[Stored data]
===============

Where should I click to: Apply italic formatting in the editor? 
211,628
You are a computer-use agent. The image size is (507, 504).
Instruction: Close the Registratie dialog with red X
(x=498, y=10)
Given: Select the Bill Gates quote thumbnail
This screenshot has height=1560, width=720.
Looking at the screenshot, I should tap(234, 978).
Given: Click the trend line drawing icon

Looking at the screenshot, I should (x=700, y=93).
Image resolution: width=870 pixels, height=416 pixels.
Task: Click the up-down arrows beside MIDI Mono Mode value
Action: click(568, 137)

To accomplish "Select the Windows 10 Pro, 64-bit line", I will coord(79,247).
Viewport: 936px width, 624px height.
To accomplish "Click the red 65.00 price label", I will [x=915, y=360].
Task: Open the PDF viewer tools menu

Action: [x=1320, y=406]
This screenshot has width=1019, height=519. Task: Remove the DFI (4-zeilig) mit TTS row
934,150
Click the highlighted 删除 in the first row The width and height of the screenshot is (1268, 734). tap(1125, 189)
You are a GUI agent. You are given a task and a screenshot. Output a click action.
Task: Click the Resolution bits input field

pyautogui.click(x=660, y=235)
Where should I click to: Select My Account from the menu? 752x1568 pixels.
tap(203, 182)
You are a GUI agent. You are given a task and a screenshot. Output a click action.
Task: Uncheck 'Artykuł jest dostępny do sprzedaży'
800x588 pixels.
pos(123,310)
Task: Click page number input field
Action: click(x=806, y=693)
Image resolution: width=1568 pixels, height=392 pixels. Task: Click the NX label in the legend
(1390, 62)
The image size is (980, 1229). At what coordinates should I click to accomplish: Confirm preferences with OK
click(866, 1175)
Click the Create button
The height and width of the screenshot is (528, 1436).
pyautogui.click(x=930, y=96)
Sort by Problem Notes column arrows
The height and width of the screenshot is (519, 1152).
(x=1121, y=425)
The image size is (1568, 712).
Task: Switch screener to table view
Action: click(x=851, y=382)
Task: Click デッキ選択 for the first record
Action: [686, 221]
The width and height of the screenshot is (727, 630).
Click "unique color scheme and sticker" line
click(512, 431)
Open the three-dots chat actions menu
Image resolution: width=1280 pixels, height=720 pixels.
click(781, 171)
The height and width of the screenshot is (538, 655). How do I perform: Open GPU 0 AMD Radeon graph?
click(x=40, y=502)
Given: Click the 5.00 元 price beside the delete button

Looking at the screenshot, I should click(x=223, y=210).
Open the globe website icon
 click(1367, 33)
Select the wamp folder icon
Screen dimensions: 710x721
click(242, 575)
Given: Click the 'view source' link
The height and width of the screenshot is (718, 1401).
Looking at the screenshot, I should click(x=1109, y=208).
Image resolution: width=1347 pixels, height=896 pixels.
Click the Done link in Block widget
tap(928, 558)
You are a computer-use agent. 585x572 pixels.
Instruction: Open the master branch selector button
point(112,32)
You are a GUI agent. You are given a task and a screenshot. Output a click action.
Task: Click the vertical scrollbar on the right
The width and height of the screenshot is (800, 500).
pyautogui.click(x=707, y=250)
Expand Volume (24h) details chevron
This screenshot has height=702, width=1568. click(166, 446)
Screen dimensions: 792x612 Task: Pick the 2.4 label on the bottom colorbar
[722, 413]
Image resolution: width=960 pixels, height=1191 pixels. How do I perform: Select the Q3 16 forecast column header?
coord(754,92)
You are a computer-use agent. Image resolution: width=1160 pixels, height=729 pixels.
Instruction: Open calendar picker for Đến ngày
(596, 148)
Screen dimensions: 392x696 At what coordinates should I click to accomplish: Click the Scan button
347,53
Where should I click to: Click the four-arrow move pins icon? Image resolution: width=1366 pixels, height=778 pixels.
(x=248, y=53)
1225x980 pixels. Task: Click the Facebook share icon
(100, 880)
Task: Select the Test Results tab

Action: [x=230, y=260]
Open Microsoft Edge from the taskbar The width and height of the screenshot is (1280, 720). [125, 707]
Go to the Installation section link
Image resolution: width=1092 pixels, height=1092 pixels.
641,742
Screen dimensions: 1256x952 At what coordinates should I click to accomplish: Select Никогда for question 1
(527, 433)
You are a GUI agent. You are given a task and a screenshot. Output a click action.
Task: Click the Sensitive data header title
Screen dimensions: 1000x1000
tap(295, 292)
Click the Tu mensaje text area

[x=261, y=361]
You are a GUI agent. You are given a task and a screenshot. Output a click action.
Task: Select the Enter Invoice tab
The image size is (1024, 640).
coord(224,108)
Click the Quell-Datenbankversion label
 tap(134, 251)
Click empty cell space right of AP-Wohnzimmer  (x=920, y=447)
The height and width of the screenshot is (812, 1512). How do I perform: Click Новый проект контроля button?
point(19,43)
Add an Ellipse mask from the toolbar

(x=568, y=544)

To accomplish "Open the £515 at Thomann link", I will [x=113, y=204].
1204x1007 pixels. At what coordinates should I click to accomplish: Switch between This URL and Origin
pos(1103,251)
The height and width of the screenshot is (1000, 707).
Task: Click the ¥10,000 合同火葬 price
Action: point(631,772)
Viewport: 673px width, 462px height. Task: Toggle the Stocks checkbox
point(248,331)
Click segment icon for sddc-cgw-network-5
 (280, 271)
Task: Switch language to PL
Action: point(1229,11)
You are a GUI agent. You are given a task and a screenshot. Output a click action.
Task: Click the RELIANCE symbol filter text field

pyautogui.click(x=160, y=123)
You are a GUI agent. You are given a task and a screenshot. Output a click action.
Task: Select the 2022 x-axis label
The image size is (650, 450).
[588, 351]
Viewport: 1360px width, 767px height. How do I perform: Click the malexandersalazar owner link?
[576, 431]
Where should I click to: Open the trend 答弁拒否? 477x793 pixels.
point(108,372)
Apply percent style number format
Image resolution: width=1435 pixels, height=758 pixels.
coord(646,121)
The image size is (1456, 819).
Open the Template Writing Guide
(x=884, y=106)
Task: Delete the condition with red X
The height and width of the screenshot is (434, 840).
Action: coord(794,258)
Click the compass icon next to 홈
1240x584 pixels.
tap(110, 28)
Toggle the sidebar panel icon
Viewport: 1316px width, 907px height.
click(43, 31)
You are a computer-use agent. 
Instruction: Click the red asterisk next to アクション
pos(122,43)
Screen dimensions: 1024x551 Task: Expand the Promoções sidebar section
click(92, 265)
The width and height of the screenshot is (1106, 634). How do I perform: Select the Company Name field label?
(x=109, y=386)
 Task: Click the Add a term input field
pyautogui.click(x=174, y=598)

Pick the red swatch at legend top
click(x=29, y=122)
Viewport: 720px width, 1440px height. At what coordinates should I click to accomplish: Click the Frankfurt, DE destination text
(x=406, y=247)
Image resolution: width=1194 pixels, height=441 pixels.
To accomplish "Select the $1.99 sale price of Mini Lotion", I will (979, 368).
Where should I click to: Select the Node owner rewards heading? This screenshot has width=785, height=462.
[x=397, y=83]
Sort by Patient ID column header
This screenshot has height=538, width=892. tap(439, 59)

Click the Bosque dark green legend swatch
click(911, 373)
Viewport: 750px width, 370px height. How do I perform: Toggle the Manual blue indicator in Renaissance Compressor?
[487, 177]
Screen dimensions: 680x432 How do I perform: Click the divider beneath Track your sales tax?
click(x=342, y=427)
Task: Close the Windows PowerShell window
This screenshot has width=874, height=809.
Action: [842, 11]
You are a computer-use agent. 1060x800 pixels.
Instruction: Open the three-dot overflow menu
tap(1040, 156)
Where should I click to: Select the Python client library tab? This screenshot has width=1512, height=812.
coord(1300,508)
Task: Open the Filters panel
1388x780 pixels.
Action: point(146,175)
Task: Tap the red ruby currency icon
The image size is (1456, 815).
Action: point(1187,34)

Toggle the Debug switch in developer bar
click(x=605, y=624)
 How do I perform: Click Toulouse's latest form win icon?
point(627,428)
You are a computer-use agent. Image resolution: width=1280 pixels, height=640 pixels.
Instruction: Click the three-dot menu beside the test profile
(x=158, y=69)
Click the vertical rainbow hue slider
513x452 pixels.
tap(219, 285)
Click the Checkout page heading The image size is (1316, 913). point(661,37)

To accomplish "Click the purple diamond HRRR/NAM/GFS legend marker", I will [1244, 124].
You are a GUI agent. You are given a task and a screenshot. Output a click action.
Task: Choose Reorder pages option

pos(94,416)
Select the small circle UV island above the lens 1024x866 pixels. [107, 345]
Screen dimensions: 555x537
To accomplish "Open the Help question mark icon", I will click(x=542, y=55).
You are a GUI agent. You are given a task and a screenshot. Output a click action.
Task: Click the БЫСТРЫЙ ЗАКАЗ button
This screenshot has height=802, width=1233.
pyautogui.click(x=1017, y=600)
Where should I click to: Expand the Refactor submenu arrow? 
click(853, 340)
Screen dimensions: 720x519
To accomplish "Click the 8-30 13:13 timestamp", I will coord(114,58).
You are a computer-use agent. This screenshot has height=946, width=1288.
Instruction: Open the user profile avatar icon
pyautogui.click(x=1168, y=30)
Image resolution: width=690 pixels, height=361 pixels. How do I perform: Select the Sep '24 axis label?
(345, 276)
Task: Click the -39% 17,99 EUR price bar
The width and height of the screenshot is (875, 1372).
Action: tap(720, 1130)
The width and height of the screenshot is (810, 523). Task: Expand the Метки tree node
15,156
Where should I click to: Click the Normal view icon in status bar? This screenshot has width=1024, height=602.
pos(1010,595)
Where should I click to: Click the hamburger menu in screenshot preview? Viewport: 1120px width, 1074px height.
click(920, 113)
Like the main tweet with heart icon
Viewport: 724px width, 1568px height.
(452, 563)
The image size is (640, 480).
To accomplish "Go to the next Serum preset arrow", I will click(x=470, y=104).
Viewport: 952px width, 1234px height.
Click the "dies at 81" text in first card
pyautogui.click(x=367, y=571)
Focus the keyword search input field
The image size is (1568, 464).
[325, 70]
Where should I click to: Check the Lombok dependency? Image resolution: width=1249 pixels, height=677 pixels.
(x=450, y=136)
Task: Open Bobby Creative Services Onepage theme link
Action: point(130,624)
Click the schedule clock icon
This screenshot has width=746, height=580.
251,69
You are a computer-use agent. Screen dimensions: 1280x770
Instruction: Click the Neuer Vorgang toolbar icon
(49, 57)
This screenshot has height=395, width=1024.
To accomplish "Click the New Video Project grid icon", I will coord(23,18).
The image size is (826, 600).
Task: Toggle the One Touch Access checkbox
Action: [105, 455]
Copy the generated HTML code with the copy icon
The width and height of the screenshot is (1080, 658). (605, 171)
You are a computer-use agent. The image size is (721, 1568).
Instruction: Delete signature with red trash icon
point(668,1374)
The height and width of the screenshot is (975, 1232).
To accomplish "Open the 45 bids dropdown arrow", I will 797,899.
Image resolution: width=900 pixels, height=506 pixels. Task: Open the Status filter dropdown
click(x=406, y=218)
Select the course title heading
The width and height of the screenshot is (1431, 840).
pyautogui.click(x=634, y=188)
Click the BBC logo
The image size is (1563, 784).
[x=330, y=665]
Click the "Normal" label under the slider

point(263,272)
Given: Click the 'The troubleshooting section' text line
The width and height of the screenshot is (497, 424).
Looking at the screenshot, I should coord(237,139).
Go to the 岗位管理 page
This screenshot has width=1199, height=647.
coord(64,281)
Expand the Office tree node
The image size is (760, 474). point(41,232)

===============

* Work instruction
For each line of the data that includes the word "right", return a copy of it.

* Written response
Task: Click the vertical scrollbar on the right
Click empty cell space right of AP-Wohnzimmer  (x=920, y=447)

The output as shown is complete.